Excerpt from a dataset:
┄┄┄┄┄┄┄┄┄┄

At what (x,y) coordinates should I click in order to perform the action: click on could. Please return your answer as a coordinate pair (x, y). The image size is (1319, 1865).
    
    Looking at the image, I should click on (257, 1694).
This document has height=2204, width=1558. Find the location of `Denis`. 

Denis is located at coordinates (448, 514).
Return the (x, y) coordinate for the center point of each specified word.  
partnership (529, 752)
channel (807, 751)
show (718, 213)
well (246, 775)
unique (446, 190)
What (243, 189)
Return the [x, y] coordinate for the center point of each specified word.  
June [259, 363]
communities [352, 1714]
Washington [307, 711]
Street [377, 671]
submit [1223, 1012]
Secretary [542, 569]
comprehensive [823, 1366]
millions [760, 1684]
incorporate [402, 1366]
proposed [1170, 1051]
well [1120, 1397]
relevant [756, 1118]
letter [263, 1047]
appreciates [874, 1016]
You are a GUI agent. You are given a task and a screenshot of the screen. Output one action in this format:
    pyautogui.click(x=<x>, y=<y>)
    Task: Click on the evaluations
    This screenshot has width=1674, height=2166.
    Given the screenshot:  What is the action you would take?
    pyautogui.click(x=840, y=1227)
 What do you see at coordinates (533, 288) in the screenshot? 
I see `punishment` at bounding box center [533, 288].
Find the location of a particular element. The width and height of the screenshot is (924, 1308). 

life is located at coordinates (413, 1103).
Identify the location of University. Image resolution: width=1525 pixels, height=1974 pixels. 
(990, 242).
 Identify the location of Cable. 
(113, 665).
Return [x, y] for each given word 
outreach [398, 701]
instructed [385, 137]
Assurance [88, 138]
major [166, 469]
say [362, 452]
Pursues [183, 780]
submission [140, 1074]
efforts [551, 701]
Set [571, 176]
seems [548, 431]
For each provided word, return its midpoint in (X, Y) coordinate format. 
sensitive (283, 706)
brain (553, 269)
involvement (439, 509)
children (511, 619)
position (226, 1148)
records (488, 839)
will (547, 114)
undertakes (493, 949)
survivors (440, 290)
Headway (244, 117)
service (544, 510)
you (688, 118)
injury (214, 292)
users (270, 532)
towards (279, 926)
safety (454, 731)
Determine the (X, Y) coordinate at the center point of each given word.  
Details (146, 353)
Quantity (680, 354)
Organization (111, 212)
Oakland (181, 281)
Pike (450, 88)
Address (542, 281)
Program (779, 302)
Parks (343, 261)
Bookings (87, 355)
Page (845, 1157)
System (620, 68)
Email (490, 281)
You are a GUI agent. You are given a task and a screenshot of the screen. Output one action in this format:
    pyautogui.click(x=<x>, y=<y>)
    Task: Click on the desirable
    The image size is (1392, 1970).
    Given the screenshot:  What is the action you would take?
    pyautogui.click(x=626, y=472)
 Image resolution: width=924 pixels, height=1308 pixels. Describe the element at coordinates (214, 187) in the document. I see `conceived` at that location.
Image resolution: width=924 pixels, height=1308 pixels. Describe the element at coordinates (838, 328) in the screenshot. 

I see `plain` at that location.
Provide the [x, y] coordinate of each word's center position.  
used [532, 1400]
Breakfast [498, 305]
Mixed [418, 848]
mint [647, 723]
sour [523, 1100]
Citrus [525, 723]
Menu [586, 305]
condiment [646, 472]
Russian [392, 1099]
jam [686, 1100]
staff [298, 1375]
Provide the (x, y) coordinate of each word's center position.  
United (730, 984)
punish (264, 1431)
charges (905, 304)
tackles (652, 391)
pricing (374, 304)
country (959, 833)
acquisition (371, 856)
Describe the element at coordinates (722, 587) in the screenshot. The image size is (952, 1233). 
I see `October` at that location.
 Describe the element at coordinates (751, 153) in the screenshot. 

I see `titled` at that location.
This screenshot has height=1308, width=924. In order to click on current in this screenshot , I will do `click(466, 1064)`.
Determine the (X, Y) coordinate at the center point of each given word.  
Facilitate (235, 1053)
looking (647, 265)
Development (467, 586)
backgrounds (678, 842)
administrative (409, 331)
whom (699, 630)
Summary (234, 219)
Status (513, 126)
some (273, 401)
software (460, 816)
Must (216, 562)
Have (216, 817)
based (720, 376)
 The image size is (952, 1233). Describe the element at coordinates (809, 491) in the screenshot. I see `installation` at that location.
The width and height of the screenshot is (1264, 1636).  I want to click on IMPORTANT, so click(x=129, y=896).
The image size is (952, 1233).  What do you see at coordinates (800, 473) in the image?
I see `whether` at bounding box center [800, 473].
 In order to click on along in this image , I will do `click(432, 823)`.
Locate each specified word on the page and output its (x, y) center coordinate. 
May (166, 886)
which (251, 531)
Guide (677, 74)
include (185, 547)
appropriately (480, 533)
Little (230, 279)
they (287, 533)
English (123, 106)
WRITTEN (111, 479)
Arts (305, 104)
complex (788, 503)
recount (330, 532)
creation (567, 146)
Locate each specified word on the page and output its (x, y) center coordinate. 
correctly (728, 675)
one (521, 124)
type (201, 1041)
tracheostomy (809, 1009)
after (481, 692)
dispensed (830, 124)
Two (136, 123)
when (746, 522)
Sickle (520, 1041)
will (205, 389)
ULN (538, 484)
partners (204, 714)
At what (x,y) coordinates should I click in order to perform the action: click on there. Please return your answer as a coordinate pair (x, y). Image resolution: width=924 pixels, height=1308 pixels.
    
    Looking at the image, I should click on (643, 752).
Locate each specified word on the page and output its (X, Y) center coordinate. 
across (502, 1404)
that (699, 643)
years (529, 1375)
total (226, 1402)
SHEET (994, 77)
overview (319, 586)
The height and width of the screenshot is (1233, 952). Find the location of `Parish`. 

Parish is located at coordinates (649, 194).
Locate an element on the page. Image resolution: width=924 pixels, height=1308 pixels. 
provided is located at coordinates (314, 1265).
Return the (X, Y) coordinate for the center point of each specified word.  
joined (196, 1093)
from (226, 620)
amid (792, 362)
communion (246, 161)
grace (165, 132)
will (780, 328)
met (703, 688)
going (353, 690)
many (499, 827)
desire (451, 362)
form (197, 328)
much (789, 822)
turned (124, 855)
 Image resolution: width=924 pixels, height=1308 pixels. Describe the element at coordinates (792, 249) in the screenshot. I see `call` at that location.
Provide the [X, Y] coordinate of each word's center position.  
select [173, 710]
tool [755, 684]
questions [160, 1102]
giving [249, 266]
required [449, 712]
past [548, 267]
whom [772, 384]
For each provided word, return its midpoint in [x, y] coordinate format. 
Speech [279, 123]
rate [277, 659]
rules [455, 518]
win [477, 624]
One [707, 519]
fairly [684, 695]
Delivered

┄┄┄┄┄┄┄┄┄┄

Given exercise: Pull out every line in the listing above that includes the word "will".

Result of this task:
will (547, 114)
This screenshot has height=1308, width=924. In order to click on current in this screenshot , I will do `click(466, 1064)`.
 In order to click on along in this image , I will do `click(432, 823)`.
will (205, 389)
will (780, 328)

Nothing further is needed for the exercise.